Siamo ancorati al nostro corpo, percepiamo e ci percepiamo in profondità: dimensioni, contatti, punti di fuga, spessori ed evanescenze appartengono soltanto a noi. Possiamo supporre che nemmeno uno tra gli anfratti ancora sconosciuti della realtà possieda le caratteristiche che potremmo attribuirgli. Se così non fosse, questo sarebbe il paradiso che spesso immaginiamo: luogo ideale della visione, della coincidenza tra apparenza e verità, dell’unità di carne e spirito. La divinità non vede prospettive, apre il catalogo e conferma quello che è, non percepisce: conosce. Noi partiamo alla ricerca, smarriti, mai del tutto venuti al mondo. Ogni sicurezza ci appare, col passare del tempo, sotto le spoglie di una brutale smentita.
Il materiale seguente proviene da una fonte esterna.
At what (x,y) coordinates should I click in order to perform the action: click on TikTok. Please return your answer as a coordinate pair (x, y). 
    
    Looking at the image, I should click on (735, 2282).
Il nostro viaggio inizia dallo sguardo affannoso che gettiamo sul panorama, continuamente cangiante, della rotta. Questo ci ospiterà, snodandosi di fronte a noi, portando ai nostri sensi soltanto una piccola parte di ciò che potrebbe offrire. La più tragica tra le miserie – sempre uguale a se stessa, inutile, dall’infinitamente piccolo all’infinitamente grande – la nostra possibilità di sapere! È, tuttavia, una giornata smisurata quella che ci offre la conoscenza dei fenomeni. Tutto ci trasporta, navighiamo inconsapevolmente e gli strumenti di bordo che abbiamo a disposizione raramente si guastano. A testimonianza della notte dei sensi rimane, nel nostro essere, un timido custode che percorre il tragitto in senso inverso e che resta ai margini dello splendore della conquista.
L’itinerario è illuminato e sensuale, la scia che tracciamo sul mondo – siamo creati a sua immagine – ci penetra e lancia in noi dei segnali. A partire dalle iniziali sensazioni maturano periodicamente, ad ogni giro di boa, le impressioni, i ricordi e le idee.
La nostra poesia, tentativo di avvicinamento all’essenza del catalogo divino, nasce quando percepiamo estemporaneamente somiglianze, stabiliamo coincidenze arbitrarie e, ancor di più, quando abbandoniamo la nave e, liberati dagli obblighi della spedizione, scendiamo le rapide del caso. Affidiamo alle immagini che plasmiamo gli stessi intenti – o gli stessi capricci – della creazione del mondo. In questo orizzonte di pausa che affiora nella lontananza dell’abitudine, il custode della notte che è in noi affretta il passo, nega gli occhi al tragitto che ci sovrasta e illumina con la sua torcia acque oscure, ancora insondate.
Ci immergiamo – forzando la fune che ci àncora alla materia – fino a riportare a galla ciò che riusciamo a slacciare dall’illusione dei sensi. Allo stesso modo, lasciamo emergere le sensazioni alla luce della loro materialità e conosciamo, da una diversa distanza, il corpo che ci imprigiona. Il rumore, il colore, il sapore dell’acqua sono tutto ciò che troviamo a dibattersi dopo il frangersi dell’onda: sostanza neutra ma illuminata dalla nostra sete di conoscenza.
La soluzione che bagna la riva lava la traccia di un percorso a ritroso. Ripartiti da idee e ricordi nel tentativo di approdare alle sensazioni che li avevano generati, abbiamo fallito. Ritroviamo, a malapena, il desiderio nostalgico di abitare il mondo e di abbandonare il divario che frequentiamo quando creiamo. La nostra chiaroveggenza è tragedia, crollo insanabile che rigetta e si ritira a ondate, come una marea. Il nostro catalogo, incompiuto e imperfetto, è tentativo perpetrato e imbarazzante di forzare l’esistenza, di schiudere un mistero.
Abbiamo creato ciò che già conoscevamo! Nonostante tutto, la nostra vita appare in nuova luce. Le parole, sebbene rare, si riuniscono confusamente e testimoniano un rinato approccio al loro senso – che non avevamo più ascoltato –, rinominano interi periodi del viaggio – che avevamo dimenticato di compiere –, creano una polifonia di incontri – che non avevamo mai immaginato –. Un florilegio di brani composti dai diversi personaggi che convivono nella coscienza: nessuna spiegazione per chi attraccherà a questi moli, soltanto dissolvenze per sprigionare il tempo di una possibile interpretazione.
I simulacri restituiranno la città disabitata, la donna sola nella sua distanza, uno scorcio fissato da uno sguardo assente, qualche scaltro furto alle nostre sensazioni. Non nel marmo, non nel fuoco – nell’incedere frangente delle onde, il calco libererà un’impronta.